题解节选:
/---

B. Maximize Sum of Digits

Anton has the integer x. He is interested what positive integer, which doesn't exceed x, has the maximum sum of digits.

Your task is to help Anton and to find the integer that interests him. If there are several such integers, determine the biggest of them.

Input

The first line contains the positive integer x (1 ≤ x ≤ 1018) — the integer which Anton has.

Output

Print the positive integer which doesn't exceed x and has the maximum sum of digits. If there are several such integers, print the biggest of them. Printed integer must not contain leading zeros.

Examples

input

100

output

99

input

48

output

48

input

521

output

499

思路：1000+的人做出来，还以为多难，结果又是一个大水题。。。

题意是给定一个数n，求1—n之间的数的各项之和最大，若有多个最大值，挑数值最大的。

（翻译的心累）。。。我的做法是由数位DP的一点小东西改过来的，也就是通过改掉一个数

的其中某一项，得到一个上限，下面就可以全是9了，可以这么理解。。

代码：

#include<cstdio>
#include<cstring>
#include<cstdlib>
#include<stack>
#include<iostream>
#include<cmath>
using namespace std;
typedef long long LL;
int a[20];
void J_S(int &k,LL n)
{
    while(n)
    {
        a[k++]=n%10;
        n/=10;
    }
}
int main()
{
    LL n;
    while(~scanf("%I64d",&n))
    {
        memset(a,0,sizeof(a));
        int l=0;
        J_S(l,n);
        if(l==1)
            printf("%I64d\n",n);
        else
        {
            int x=l-1,pos=0,sum=0;
            int maxx=-1;
            for(int i=l-1; i>0; i--)

\---

所给资料:
/---

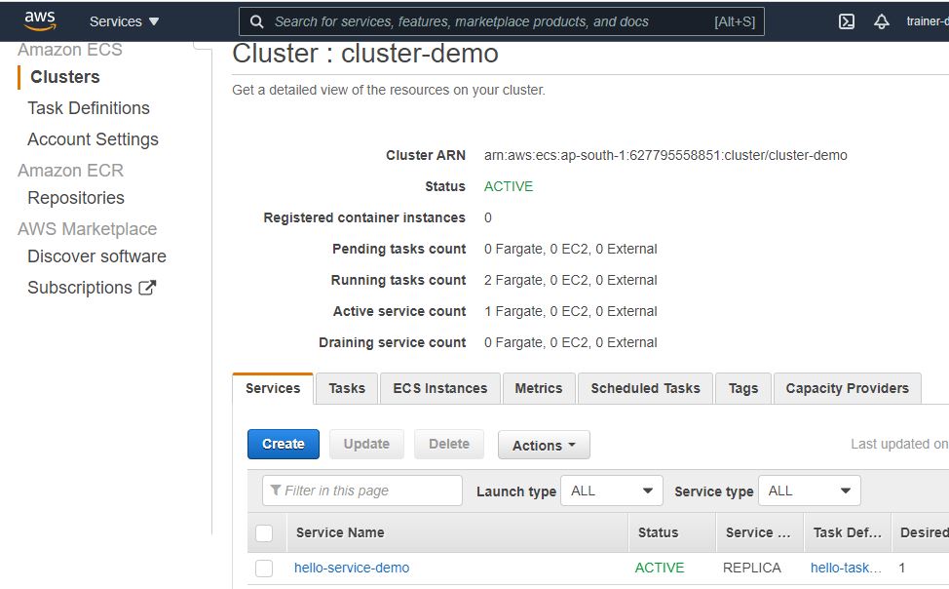The height and width of the screenshot is (589, 949).
Task: Click the search magnifier icon
Action: 256,20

\---

任务说明:
将这篇讲解“数位和最大”问题的题解从中断处续写下去。 这些资料与上面的题解彼此独立，互不相关。

作答结果:
            {
                if(a[x]==0)
                {
                    x--;
                    continue;
                }
                for(int j=l-1; j>x; j--)
                    sum+=a[j];
                sum+=(a[x]-1+9*x);
                if(sum>=maxx)
                {
                    maxx=sum;
                    pos=x;
                }
                sum=0;
                x--;
            }
            int num=0;
            for(int i=0; i<l; i++)
                num+=a[i];
            if(num>=maxx)
                printf("%I64d\n",n);
            else
            {
                a[pos]-=1;
                for(int i=l-1; i>pos; i--)
                    printf("%d",a[i]);
                if(a[pos])
                    printf("%d",a[pos]);
                for(int i=pos-1; i>=0; i--)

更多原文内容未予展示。